* Work task *
Could you copy exactly the lines below, beginning at the line with "Given: Choose Select Recipients radio option" and stopping after the line with "Open browser settings ellipsis menu", with no pictures?

* Extracted data *
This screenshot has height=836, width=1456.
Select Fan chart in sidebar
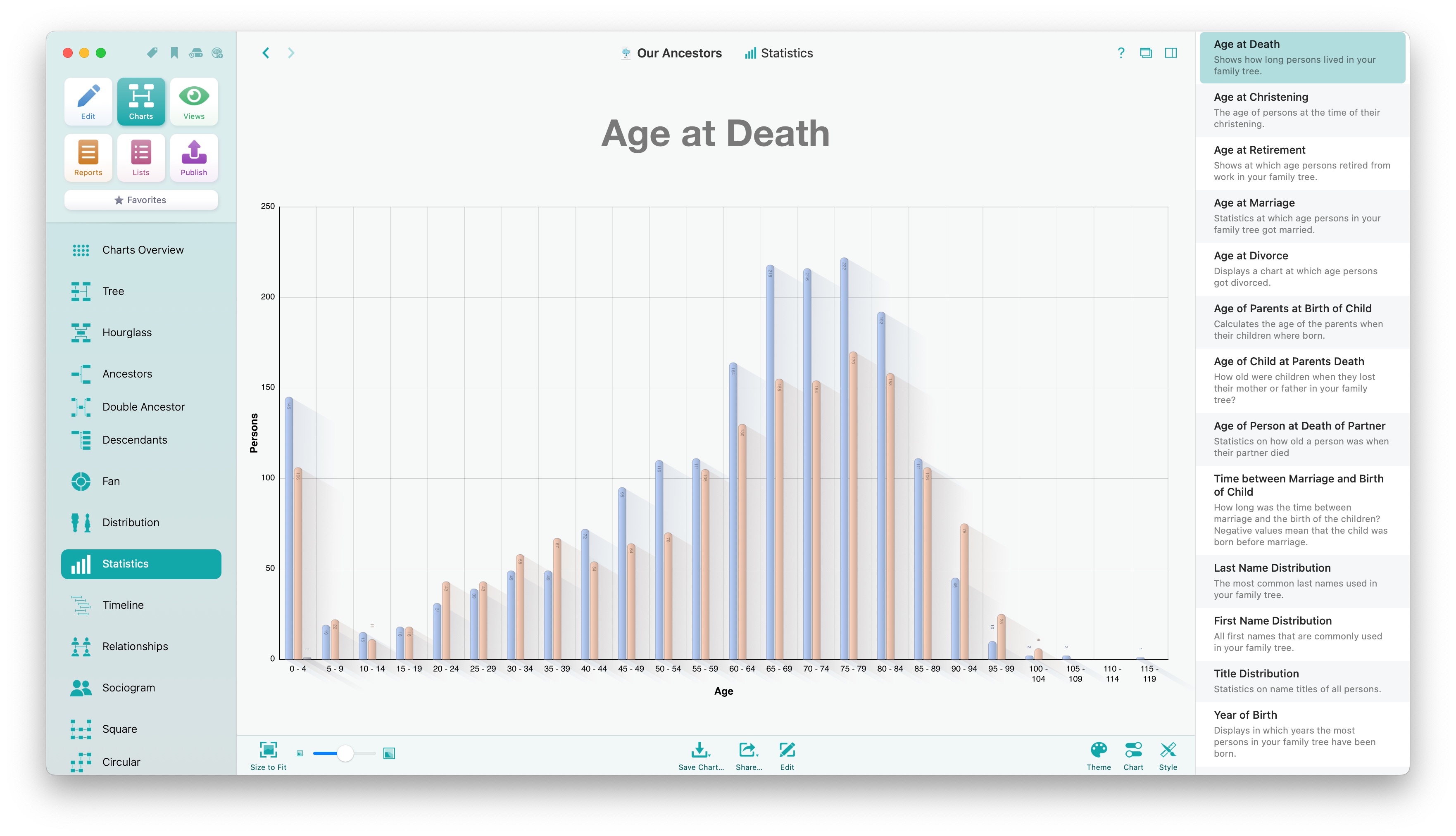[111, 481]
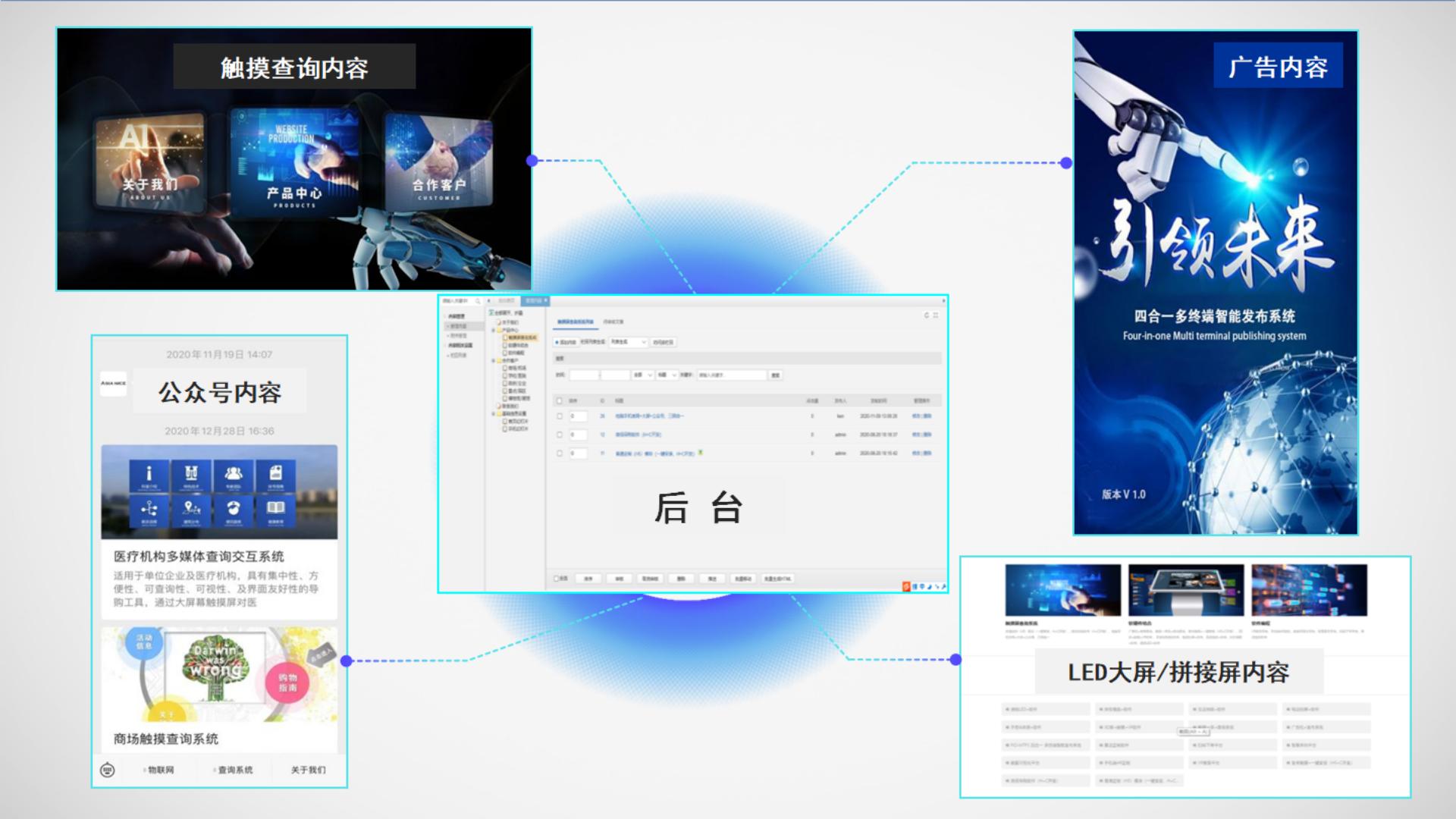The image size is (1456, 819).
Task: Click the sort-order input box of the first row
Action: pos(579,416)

---

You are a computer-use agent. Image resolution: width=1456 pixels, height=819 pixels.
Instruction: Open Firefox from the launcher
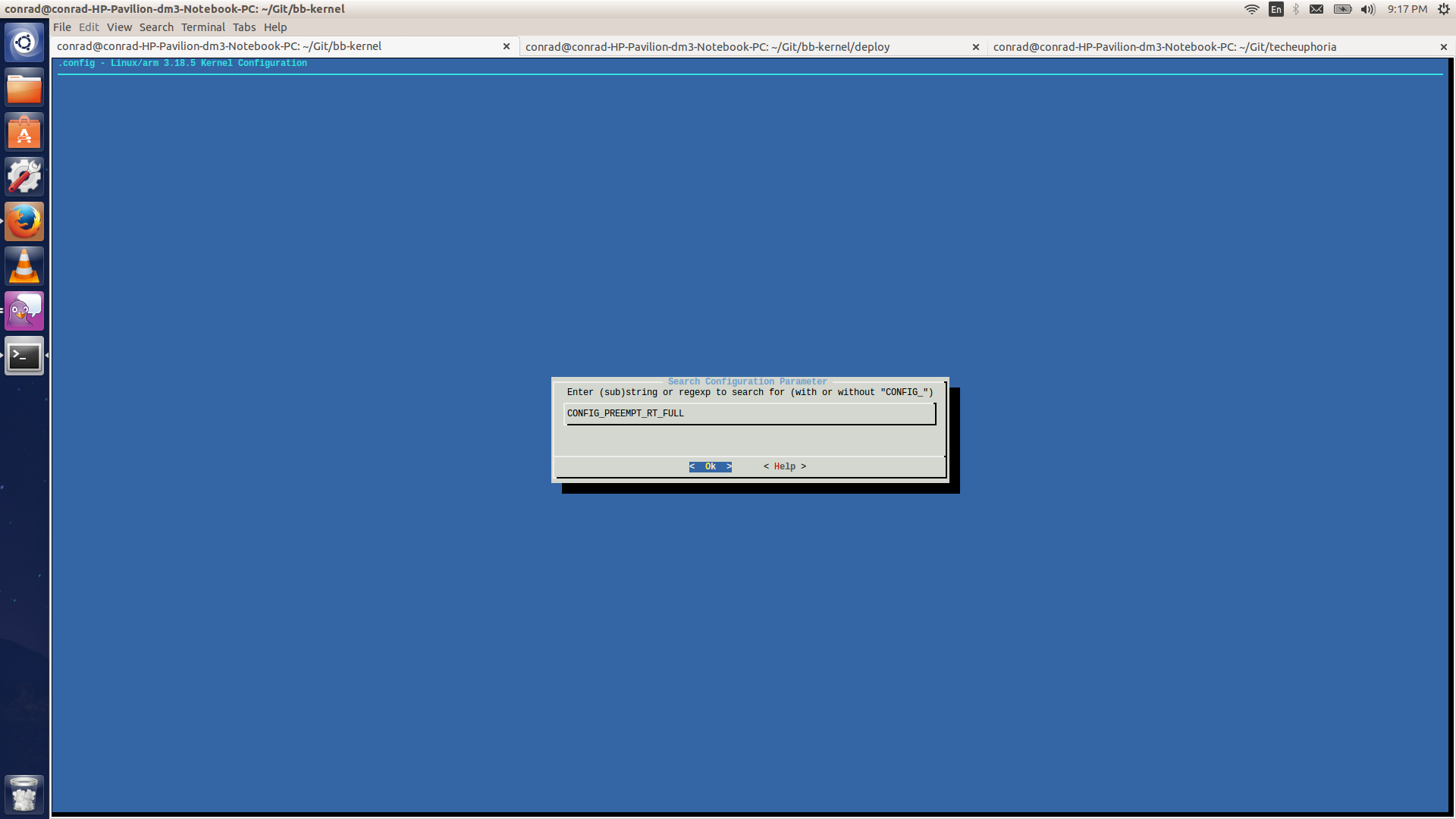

--

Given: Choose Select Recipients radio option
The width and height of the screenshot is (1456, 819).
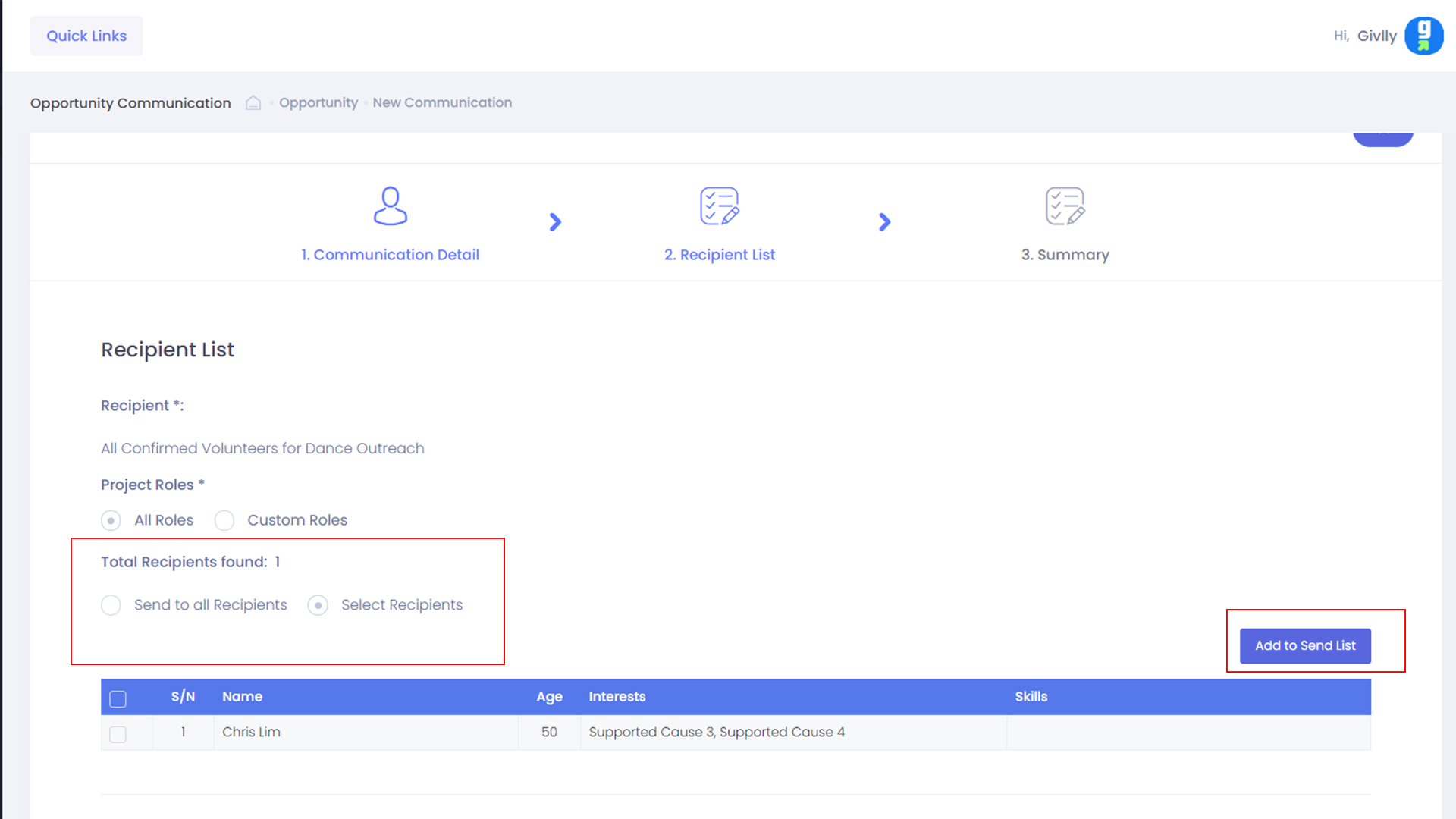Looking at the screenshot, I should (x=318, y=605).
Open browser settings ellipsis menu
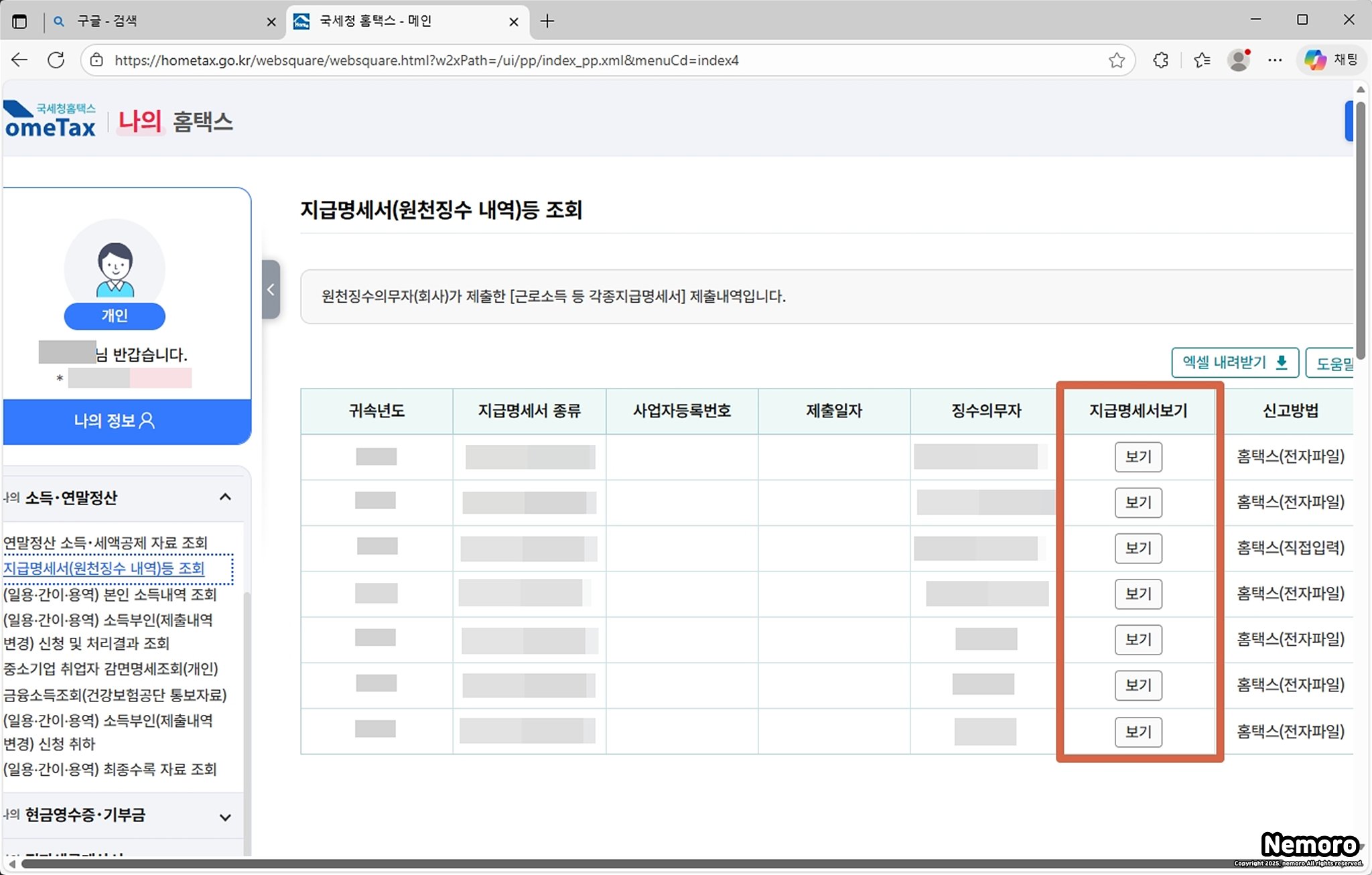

* Task output *
Given: Choose Select Recipients radio option
The width and height of the screenshot is (1456, 819).
Looking at the screenshot, I should (x=318, y=605).
Open browser settings ellipsis menu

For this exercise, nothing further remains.